- Records -
______________________________

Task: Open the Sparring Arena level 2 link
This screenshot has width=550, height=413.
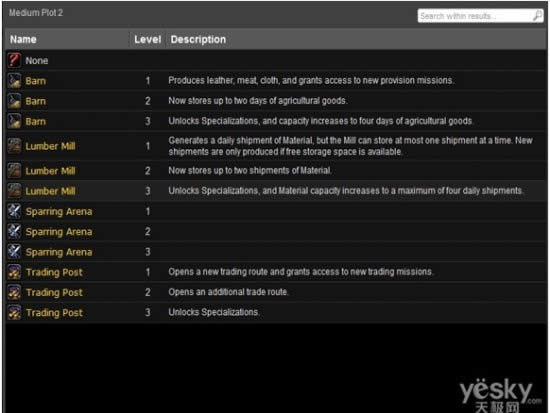Action: pyautogui.click(x=59, y=232)
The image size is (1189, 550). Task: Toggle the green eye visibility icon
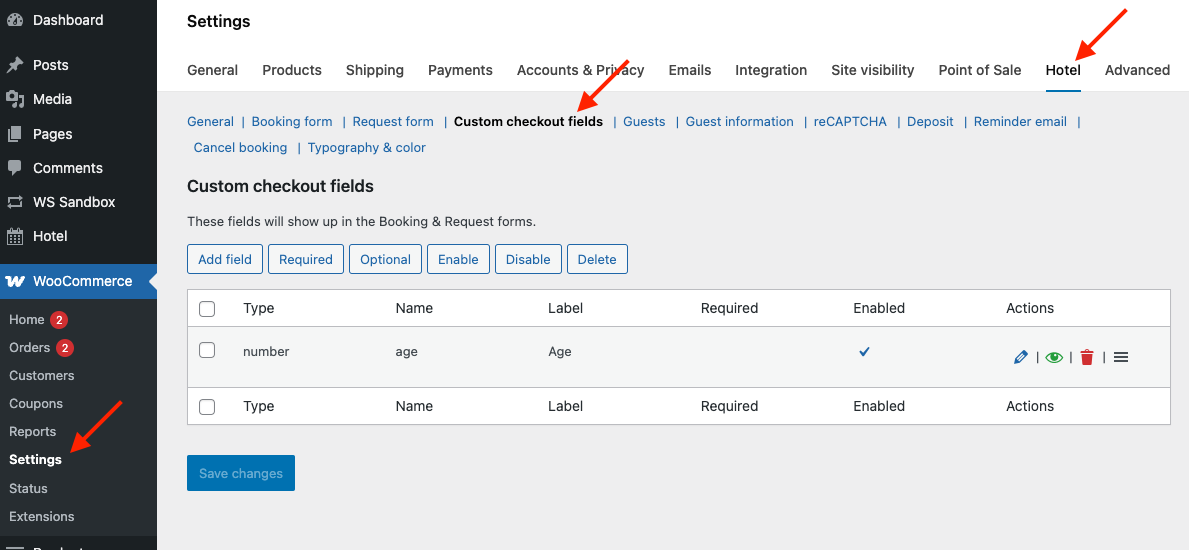pyautogui.click(x=1054, y=357)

______________________________

Write the lines from the one with "The image size" through the last line of the entries out again exactly, both ends included, and skip the pictures.

- Output -
The image size is (1189, 550). Task: Toggle the green eye visibility icon
pyautogui.click(x=1054, y=357)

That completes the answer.